[Screenshot grounding data]
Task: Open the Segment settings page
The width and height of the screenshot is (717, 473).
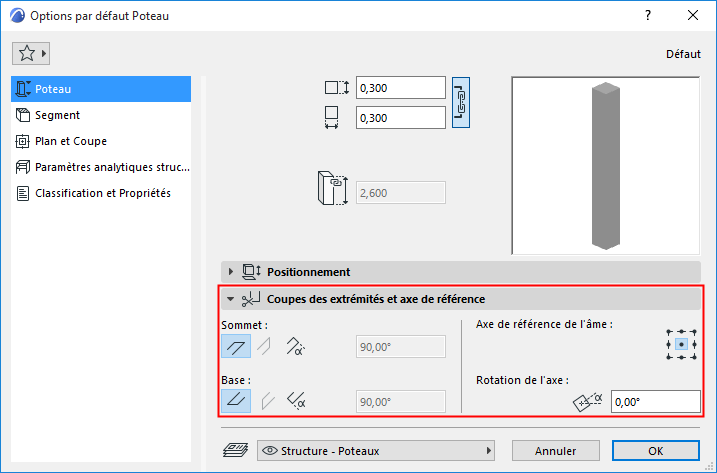Action: point(57,115)
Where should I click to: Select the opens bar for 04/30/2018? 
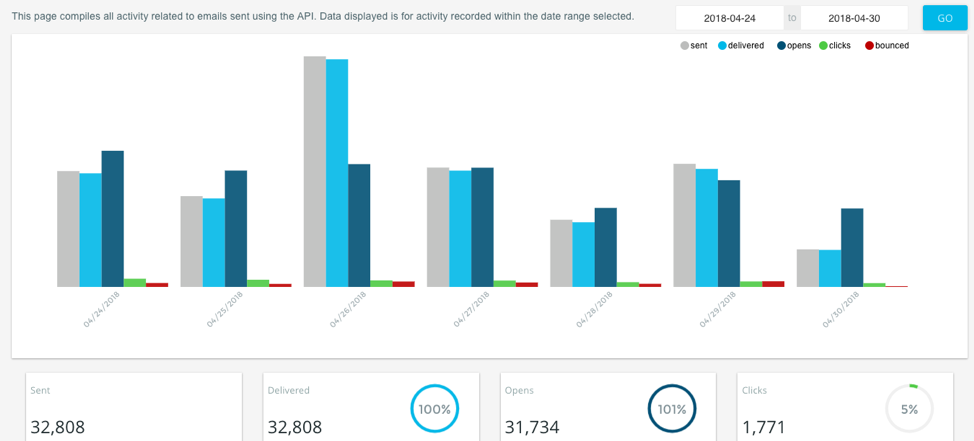[852, 247]
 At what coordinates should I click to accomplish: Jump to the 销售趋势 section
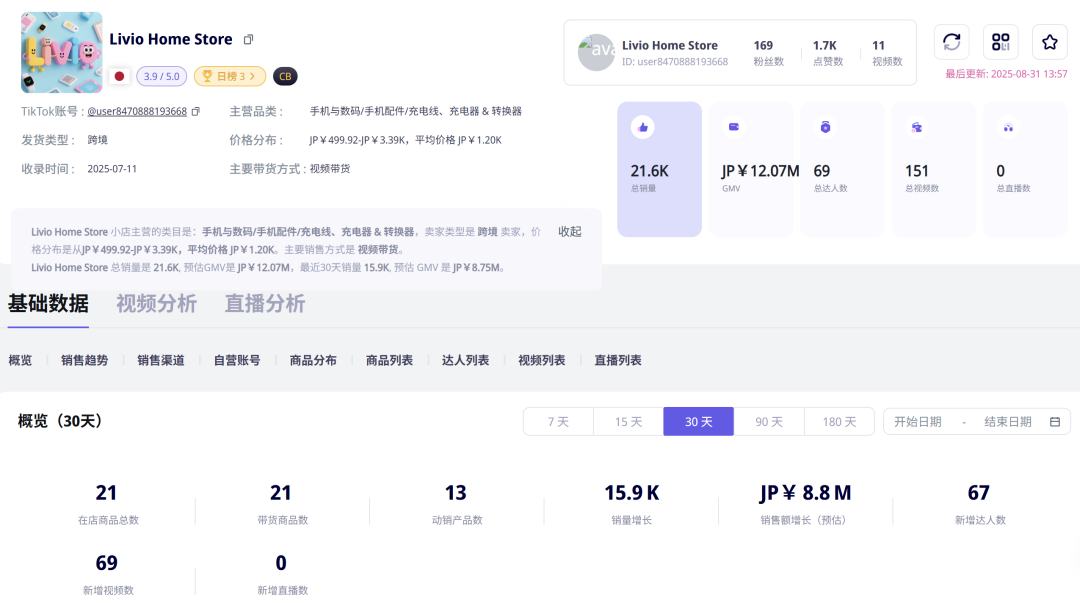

* [YOUR ASSIGNMENT] Copy every record above exactly, leaving out the pictures.

* [OUTPUT FOR THIS EXERCISE]
Task: Open the Segment settings page
The width and height of the screenshot is (717, 473).
Action: point(57,115)
Where should I click to: Select the opens bar for 04/30/2018? 
[852, 247]
 At what coordinates should I click to accomplish: Jump to the 销售趋势 section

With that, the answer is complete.